Stored records
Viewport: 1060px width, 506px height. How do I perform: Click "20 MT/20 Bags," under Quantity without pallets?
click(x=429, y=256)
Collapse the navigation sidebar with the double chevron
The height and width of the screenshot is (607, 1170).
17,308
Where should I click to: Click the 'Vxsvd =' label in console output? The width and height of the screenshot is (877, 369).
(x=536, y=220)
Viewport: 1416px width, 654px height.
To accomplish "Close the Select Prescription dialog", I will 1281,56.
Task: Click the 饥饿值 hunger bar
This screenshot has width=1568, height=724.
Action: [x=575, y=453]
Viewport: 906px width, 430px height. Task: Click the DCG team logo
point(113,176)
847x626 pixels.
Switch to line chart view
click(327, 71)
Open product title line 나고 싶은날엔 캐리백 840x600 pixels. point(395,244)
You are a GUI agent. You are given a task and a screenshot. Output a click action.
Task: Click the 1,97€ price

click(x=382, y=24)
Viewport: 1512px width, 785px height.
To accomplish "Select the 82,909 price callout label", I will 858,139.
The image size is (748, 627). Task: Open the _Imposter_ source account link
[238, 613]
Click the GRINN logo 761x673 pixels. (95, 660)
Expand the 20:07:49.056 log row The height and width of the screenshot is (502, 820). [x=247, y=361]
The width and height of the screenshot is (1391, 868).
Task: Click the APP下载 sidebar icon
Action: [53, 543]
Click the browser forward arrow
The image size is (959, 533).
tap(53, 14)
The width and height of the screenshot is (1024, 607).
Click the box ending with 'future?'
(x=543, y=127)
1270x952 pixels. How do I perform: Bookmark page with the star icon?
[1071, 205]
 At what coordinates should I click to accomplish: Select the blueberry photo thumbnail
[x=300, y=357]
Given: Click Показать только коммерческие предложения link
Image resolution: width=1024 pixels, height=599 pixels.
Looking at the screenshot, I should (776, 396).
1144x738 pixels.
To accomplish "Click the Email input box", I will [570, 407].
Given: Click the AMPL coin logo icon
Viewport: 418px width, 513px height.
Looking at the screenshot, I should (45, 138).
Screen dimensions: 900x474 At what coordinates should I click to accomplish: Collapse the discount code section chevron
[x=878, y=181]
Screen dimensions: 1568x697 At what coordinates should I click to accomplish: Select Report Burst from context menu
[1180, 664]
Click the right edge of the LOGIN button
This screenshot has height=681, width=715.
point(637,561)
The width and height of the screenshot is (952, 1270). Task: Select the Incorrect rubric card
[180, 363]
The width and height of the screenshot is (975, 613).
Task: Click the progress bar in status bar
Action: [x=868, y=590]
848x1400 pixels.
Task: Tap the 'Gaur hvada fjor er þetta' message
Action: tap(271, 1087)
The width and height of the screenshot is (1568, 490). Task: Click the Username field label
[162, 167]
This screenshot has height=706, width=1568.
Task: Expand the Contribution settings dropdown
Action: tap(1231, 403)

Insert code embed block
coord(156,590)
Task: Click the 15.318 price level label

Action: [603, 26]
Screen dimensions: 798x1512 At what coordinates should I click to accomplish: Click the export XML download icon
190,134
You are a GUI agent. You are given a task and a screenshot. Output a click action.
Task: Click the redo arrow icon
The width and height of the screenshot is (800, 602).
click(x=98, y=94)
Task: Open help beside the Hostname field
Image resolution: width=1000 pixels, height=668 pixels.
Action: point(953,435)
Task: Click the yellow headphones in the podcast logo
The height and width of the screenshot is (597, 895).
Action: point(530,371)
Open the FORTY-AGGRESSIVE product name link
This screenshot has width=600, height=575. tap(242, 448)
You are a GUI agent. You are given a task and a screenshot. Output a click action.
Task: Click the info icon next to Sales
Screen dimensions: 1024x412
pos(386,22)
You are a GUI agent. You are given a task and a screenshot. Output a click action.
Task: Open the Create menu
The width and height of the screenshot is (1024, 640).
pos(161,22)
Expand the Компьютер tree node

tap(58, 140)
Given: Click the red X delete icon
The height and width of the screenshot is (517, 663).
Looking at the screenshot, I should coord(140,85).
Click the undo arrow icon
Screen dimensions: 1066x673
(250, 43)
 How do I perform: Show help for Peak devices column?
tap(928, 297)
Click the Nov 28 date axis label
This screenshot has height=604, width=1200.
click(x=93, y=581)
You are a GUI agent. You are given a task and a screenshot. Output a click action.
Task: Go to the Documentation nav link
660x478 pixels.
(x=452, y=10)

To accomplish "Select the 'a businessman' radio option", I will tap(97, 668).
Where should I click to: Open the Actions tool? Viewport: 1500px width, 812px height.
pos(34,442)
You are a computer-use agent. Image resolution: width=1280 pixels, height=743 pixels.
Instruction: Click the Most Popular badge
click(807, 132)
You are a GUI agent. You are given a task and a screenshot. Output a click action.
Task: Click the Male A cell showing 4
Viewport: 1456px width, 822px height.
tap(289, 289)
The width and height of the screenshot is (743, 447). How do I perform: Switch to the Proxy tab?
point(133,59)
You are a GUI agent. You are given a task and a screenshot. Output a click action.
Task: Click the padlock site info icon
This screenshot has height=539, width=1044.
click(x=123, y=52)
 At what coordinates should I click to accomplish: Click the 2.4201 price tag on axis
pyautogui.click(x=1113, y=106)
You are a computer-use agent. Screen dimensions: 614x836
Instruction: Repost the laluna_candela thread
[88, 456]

**Exercise description:** Looking only at the entries, count the lines that contain the word "arrow", then state that count and nothing else.

**Response box:** 3